Cori L. Simon

  • Fellowship year:2019-2020
  • University: University of Wisconsin- Madison
  • Dissertation Topic/Category: United States
  • Dissertation Title: Shadowland: Indian Territory's Contested Past and Uncertain Future, 1800-1910
  • I am an historian of the North American West, focusing on the intersection of race, gender, ethnicity, and U.S. imperialism in the nineteenth-century. My dissertation seeks to reconceive of Indian Territory—what eventually became the states of Kansas and Oklahoma—as a contested space where Native and non-Native residents and newcomers competed for power, imagining myriad possibilities for that territory's future. Originally created as a temporary solution to the nation's so called "Indian problem," Indian Territory was never positioned on a path to statehood as other U.S. territories had been. Over the course of the nineteenth century, it became home to an unprecedented diversity of Indigenous groups and white and black settlers. All the while, outsiders' desires cast a shadow over Indian Territory's own internal dynamics. Battles over Indian Territory's future illuminated how, in the wake of western conquest, the U.S. grappled with the challenges of incorporating the region's diverse peoples into a nation built on white supremacy. In an effort to balance the influence of these internal and external pressures, my dissertation connects struggles for and expressions of power in Indian Territory through the stories of people who navigated this disputed space in their daily lives. I highlight moments of contingency in meetings between people with radically different views of the territory's future, examining how such aspirations shaped the region's political, cultural, and social landscape, and arguing that throughout Indian Territory's history, it remained an uncertain space, its political boundaries blurred and its destiny contested.

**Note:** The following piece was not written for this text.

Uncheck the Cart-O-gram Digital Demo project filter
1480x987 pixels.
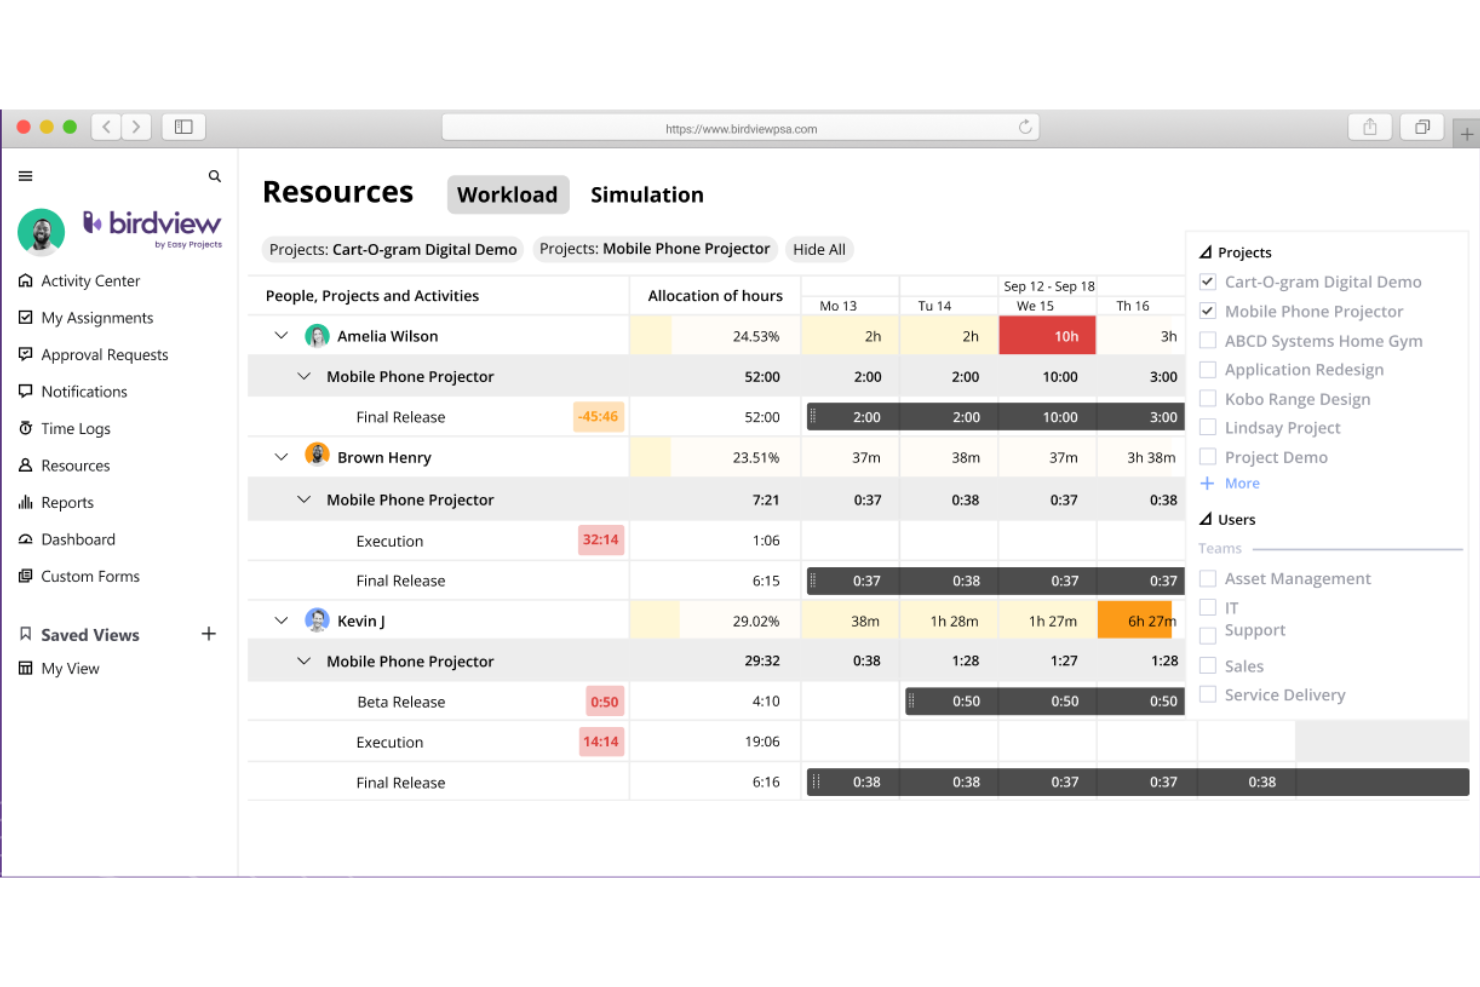click(x=1208, y=282)
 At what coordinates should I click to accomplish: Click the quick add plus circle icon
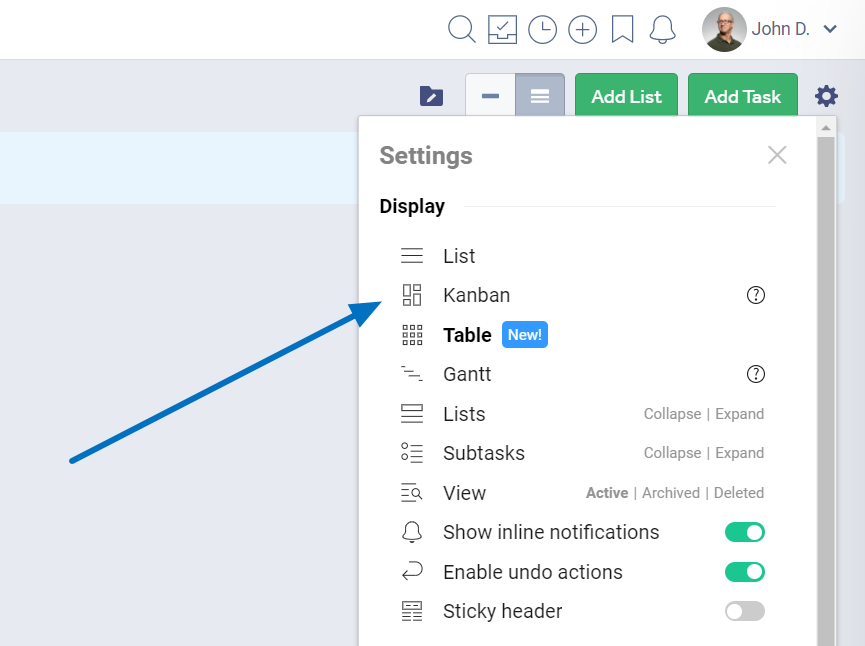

    Highlighting moments when Indian Territory's fate came into question, my dissertation brings this history out of the shadows of Oklahoma statehood. From recent Supreme Court cases that set questions of jurisdiction and belonging in Oklahoma on a national stage to representations of the land runs in popular culture, the battle for Indian Territory's future remains embedded in today's cultural and political landscapes. Narratives subsuming Indian Territory's past into state histories silence the diverse claims to authority and the many futures imagined within that contested place. My dissertation contends that to misconstrue this silence for inevitability is to deny that Oklahomans and Kansans live in states born in conflict over competing aspirations, places where descendants of Indian Territory's diverse residents continue to fight for belonging and Indigenous nations continue to assert their sovereignty.